START Material provided

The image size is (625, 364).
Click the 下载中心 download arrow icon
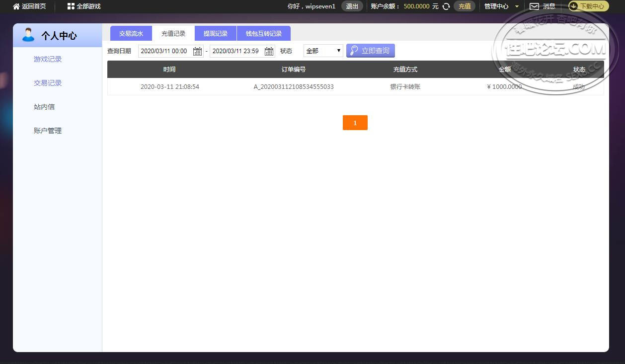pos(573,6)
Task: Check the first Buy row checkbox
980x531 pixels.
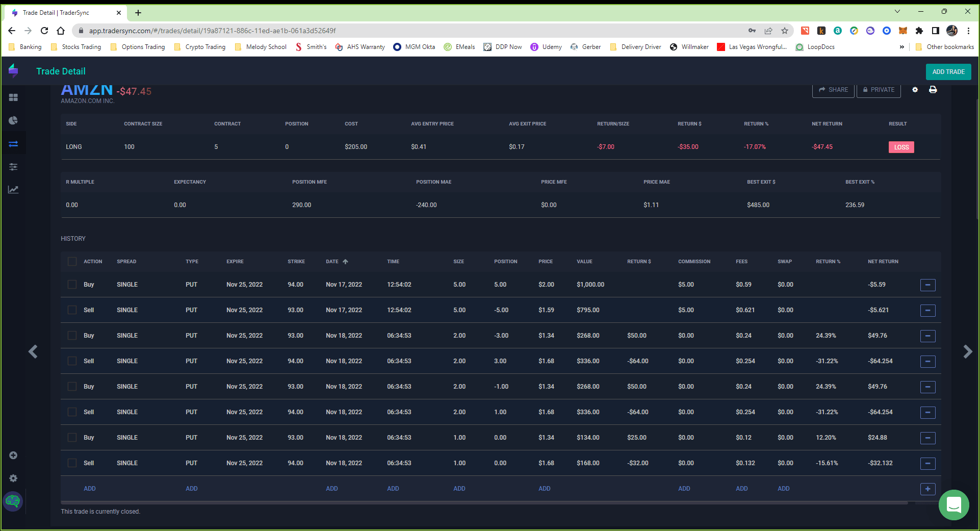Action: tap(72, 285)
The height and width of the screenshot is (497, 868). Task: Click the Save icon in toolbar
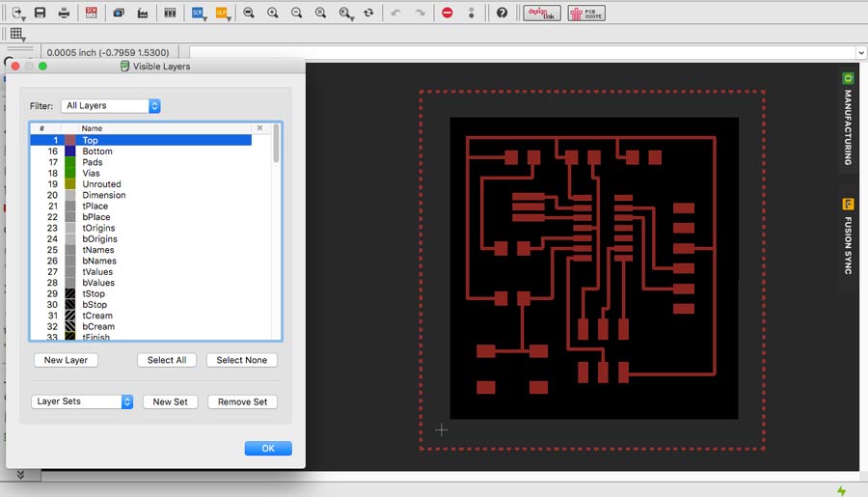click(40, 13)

END Material provided
START Material provided

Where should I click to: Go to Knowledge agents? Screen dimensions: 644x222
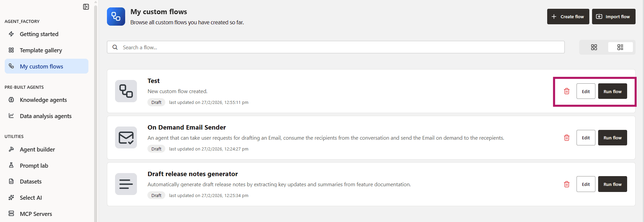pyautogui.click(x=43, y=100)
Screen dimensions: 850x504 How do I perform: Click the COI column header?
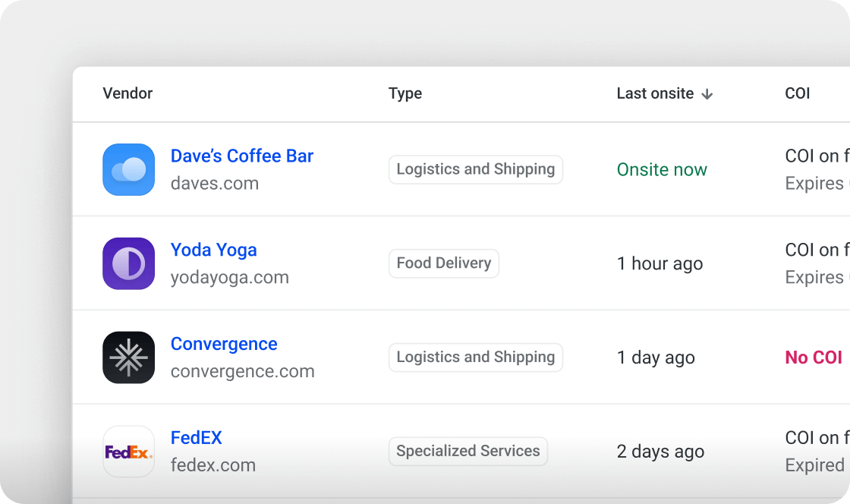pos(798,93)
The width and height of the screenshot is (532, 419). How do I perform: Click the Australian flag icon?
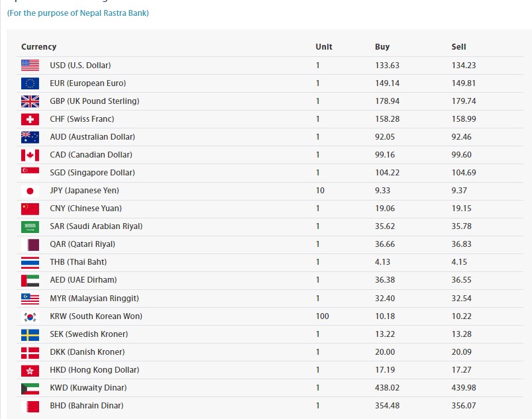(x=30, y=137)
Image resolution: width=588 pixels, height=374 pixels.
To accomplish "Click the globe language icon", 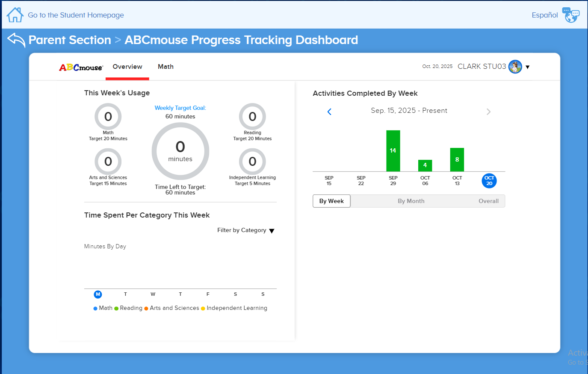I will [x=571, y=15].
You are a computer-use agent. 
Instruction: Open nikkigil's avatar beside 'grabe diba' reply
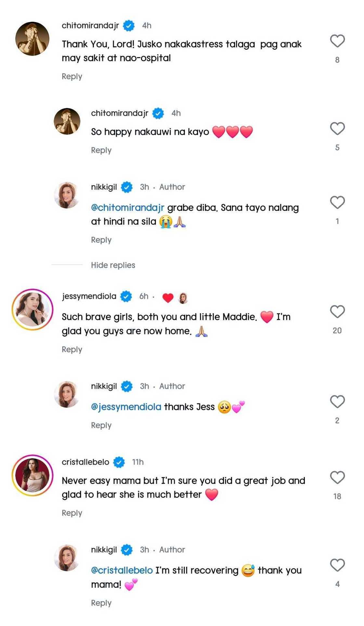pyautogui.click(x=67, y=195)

END Material provided

• **Task description**
What you need to produce is an exact copy of the entries above, limited to the lines from the one with "Where should I" up to and including the one with "Image resolution: width=588", without pictures.

• **Output of the exercise**
Where should I click to: Go to Knowledge agents? Screen dimensions: 644x222
pyautogui.click(x=43, y=100)
Screen dimensions: 850x504 How do I perform: Click the COI column header?
pos(798,93)
The width and height of the screenshot is (532, 419). How do I perform: Click the Australian flag icon?
(x=30, y=137)
Image resolution: width=588 pixels, height=374 pixels.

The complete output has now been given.